Free Speech Concerns

The assignment of domain names creates numerous possibilities for infringements on the international human right to free expression. Will registrars have the authority to deny registration to domain names that they find offensive or obscene? We expect that registrars will face pressure to deny or revoke registration to domains hosting unpopular content. In particular, we have already seen governments pressure for denial of service to their critics. ICANN should address this threat, and develop rules that insulate or bolster registrars and registries against this kind of pressure.

WIPO's proposed trademark dispute resolution practices also have the potential to chill speech. Professor Michael Froomkin notes in his comments on the WIPO Interim Report that the "right of personality," when politicians, actors, and other famous people are given the trademark rights over their names, can "constrain expressive activity if, for example, politicians could claim that their critics were not allowed to register their names as domains." Also under the guise of trademark infringement, companies could prevent consumers from criticizing their products. The threat of having personal contact information revealed threatens the anonymity that makes Internet communication unique, and might prevent domain name holders from publishing their opinions. Internet users should not have to sacrifice their privacy to exercise their rights to free speech.

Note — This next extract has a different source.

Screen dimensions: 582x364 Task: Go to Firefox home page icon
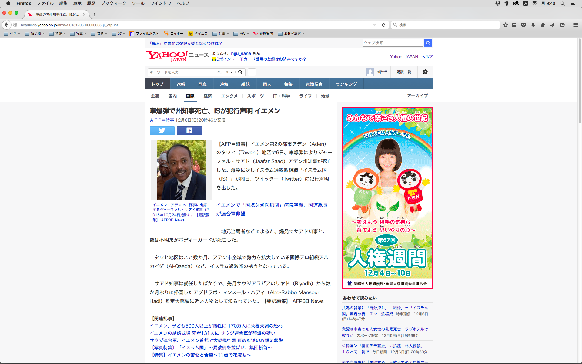pyautogui.click(x=543, y=25)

Human rights activists were among the first to recognize the power of the Internet as a democratizing medium. In order to assist in developing guidelines that will assist registrars and registries in resisting government, WIPO and ICANN should undertake a broader consultation that gives human rights and public interests communities their "seats at the table."

Conclusion

In their current form, neither the WIPO Interim Report nor the ICANN guidelines adequately addresses the issue of privacy standards on an international level. Technical means and a variety of legal mechanisms -- including contracts, license agreements, and statutes -- might be employed to enforce the limitations. Whether any of these mechanisms would be effective in the global Internet environment, however, remains to be seen.

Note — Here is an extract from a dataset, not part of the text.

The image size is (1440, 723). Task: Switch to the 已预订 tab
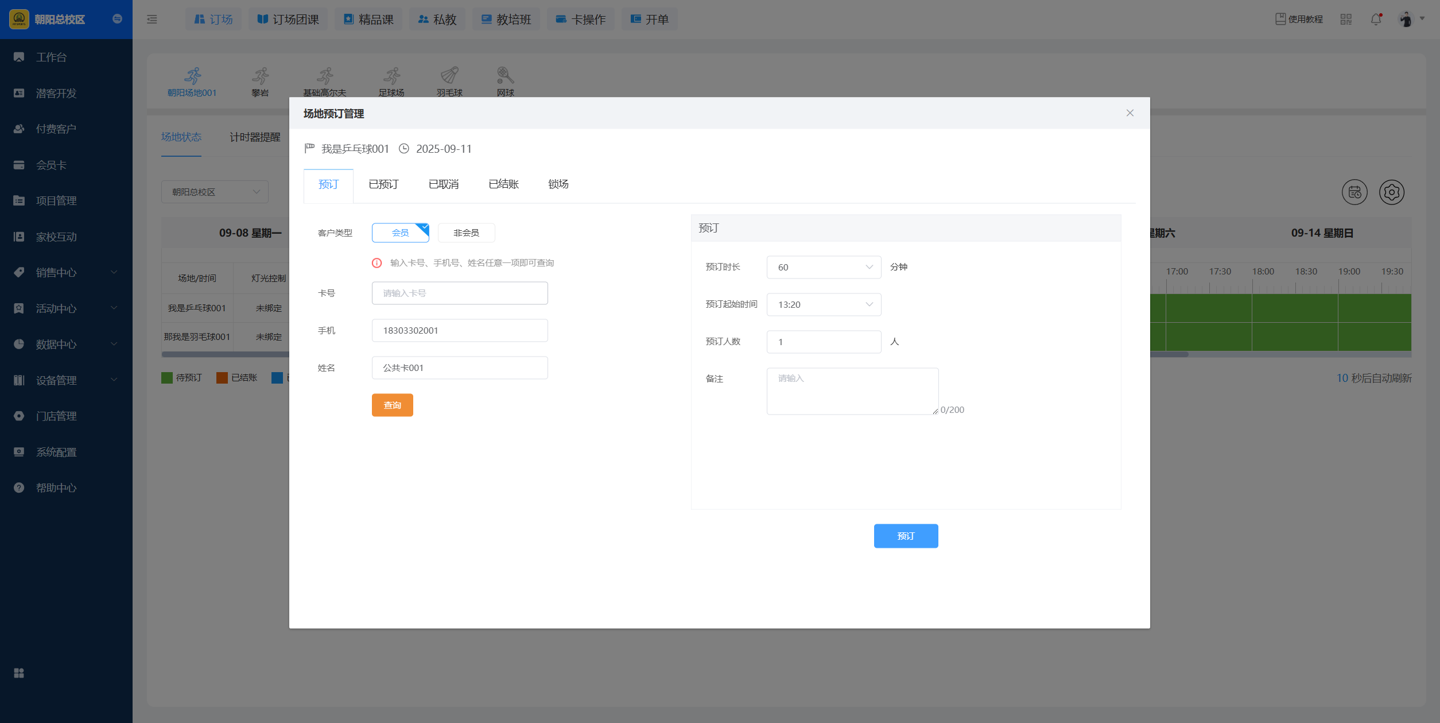point(383,184)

These comments have attempted to illustrate the complexity of the choices that are involved in designing the DNS databases and the rules that will govern them, as well as to encourage open discussion regarding the privacy implications of these choices. At ICANN and WIPO, this discussion should involve representatives from beyond the trademark and technical communities. Domain name holders, registrars, data protection authorities, national governments, Internet users, civil rights and other advocacy organizations, merchants, advertisers, marketers, journalists, libraries, and others also have an interest in the rules that govern the collection, maintenance, use, and disclosure of the domain name holder database.

Furthermore, we should keep in mind that domain name management process has the potential to reach beyond the mere handling of personal information to influence the rights of Internet users in a larger context. For example, the WIPO Interim Report already suggests the possibility that when a domain name is used in connection with political activities, disclosure of contact details might lead to threats of suppression of freedom of expression. Internet users should not have to sacrifice their privacy and personal safety to exercise their right to free speech and expression. These larger civil liberties issues should be considered in the ongoing dialogue about domain name management.